No matter what type of business or industry you’re in, email marketing should be a priority. It’s still one of the most reliable ways to reach your audience, nurture relationships, and drive conversions—without being at the mercy of algorithm changes.

Marketers consistently cite email as a top channel for lead generation and ROI, which is why deliverability and trust are just as important as copy and design.

If you’re working to strengthen your email strategy, you’re on the right track.

But blasting more promotional emails doesn’t automatically mean better results.

Some of your messages may get filtered—or worse, recipients might mark them as spam.

Even when you carefully craft your content, you might not see the performance you expect. Why?

Because there are several technical, legal, and user-experience pitfalls that can trigger spam filters or complaints. This guide shows you how to avoid them.

Even if you aren’t facing deliverability issues today, understanding these principles prevents future problems and keeps your emails effective.

Ideally, your emails should land in the inbox, get opened, and lead to meaningful actions. None of that happens if your messages are flagged as spam.

Without careful planning—especially around consent, frequency, and authentication—you risk being treated like a spammer.

And simple copy or formatting mistakes can escalate into serious brand and legal issues.

Keep this guide handy as your deliverability checklist. Let’s dive in.

How Consumers Define Spam

Spam used to be easy to spot.

You’d get unsolicited messages with odd symbols in the subject line or claims that you’d won a contest you never entered—from senders you didn’t recognize.

Many of those messages also contained shady or inappropriate content that nobody asked for.

And in earlier days, some included malicious links or attachments.

Modern email providers catch the obvious stuff. Those messages usually land straight in the spam folder.

But here’s the shift: today, even legitimate brands can get flagged as spam because consumer expectations have evolved.

People mark messages as spam even when they recognize the sender—and even when they opted in—if the content feels irrelevant, too frequent, or hard to unsubscribe from.

That’s a big change for email marketers.

So yes—someone who willingly joined your list can still send your messages to spam.

Studies show a leading reason for spam complaints is getting too many emails or irrelevant content.

What does this mean for you?

Even reputable brands emailing willing subscribers are at risk if they mismanage expectations, frequency, or relevance.

Before we get tactical, let’s cover the legal basics every sender should know.

Understanding the Law

Quick disclaimer: we’re not lawyers. The following is based on research. Consult a qualified attorney to ensure full compliance with all applicable laws and regulations.

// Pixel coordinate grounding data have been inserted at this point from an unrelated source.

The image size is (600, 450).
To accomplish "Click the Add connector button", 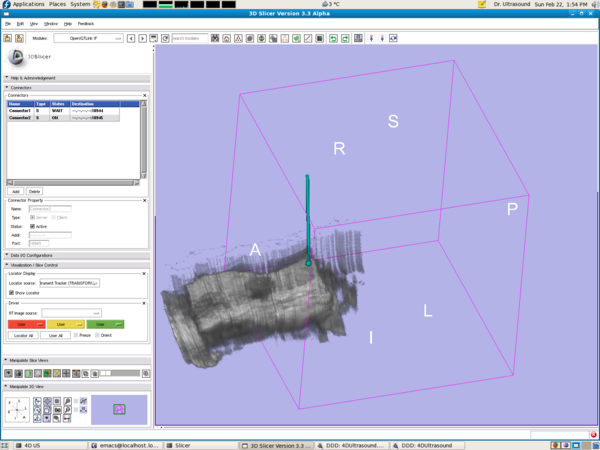I will pos(15,190).
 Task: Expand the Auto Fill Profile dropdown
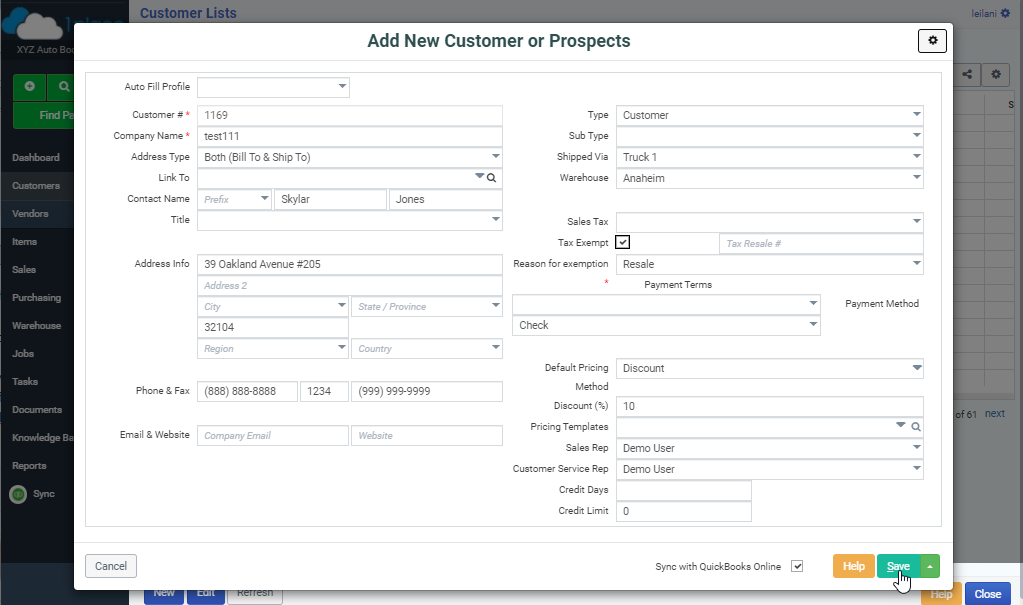tap(342, 87)
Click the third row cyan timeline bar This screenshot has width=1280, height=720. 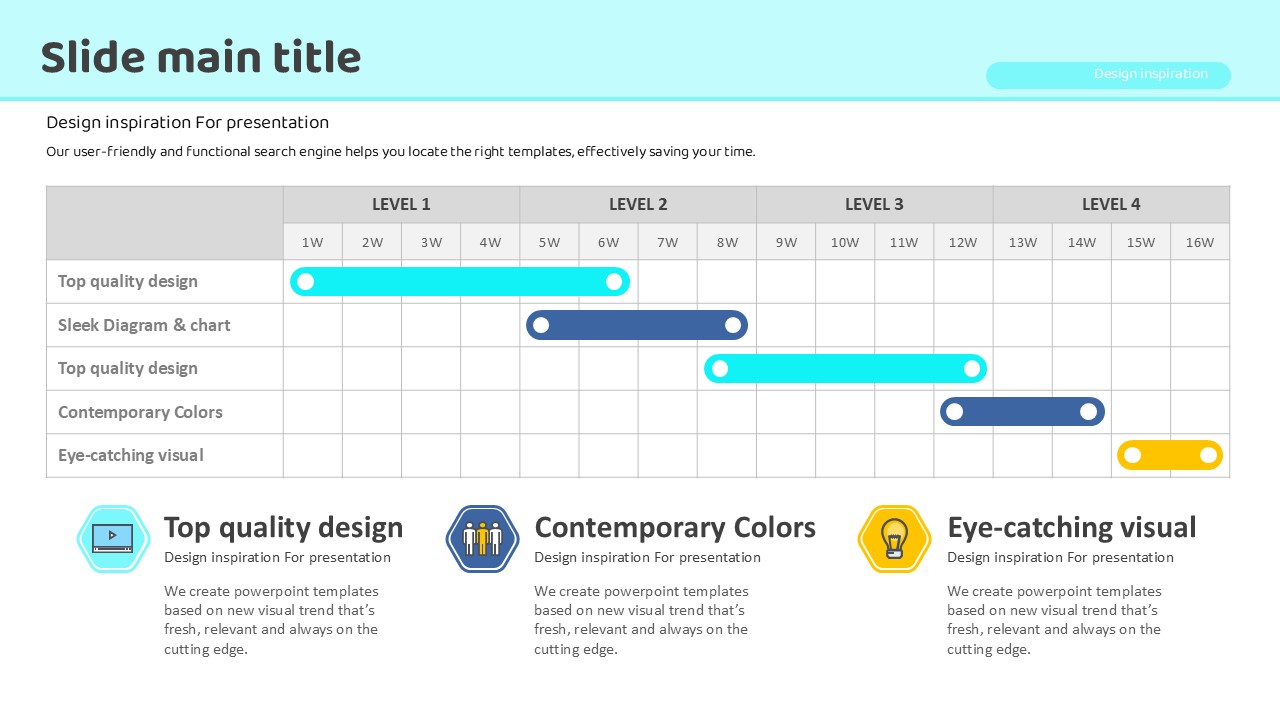pos(845,369)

In the early days of email, bad actors abused the channel, which led to legal frameworks to protect consumers.

The CAN-SPAM Act of 2003 set national standards for commercial email in the U.S. and is enforced by the Federal Trade Commission (FTC).

Its full name—“Controlling the Assault of Non-Solicited Pornography and Marketing Act”—reflects its goal: reduce unwanted, deceptive messages.

Don’t panic—compliance is straightforward if you follow the FTC’s guidance and respect subscriber choice.

Here’s a summary of the key guidelines from the FTC’s official compliance guide:

Key CAN-SPAM Guidelines

  1. Don’t use misleading header information: “From,” “To,” “Reply-To,” and routing info must accurately identify the sender.
  2. Don’t use deceptive subject lines: The subject must reflect the message’s actual content.
  3. Clearly identify ads: If your message is an advertisement, make that disclosure clear and conspicuous.
  4. Include a physical address: Add a valid postal address (street address, P.O. box, or commercial mail receiving agency).
  5. Provide an easy opt-out: Give recipients a clear, simple way to unsubscribe (no logins or hurdles).
  6. Honor opt-outs promptly: Process requests within 10 business days, and keep the opt-out mechanism working for at least 30 days after you send.
  7. Monitor vendors: If a third party sends on your behalf, you’re still responsible for compliance.

Violations can lead to significant per-email penalties (adjusted annually for inflation). In short: treat consent and transparency as non-negotiables.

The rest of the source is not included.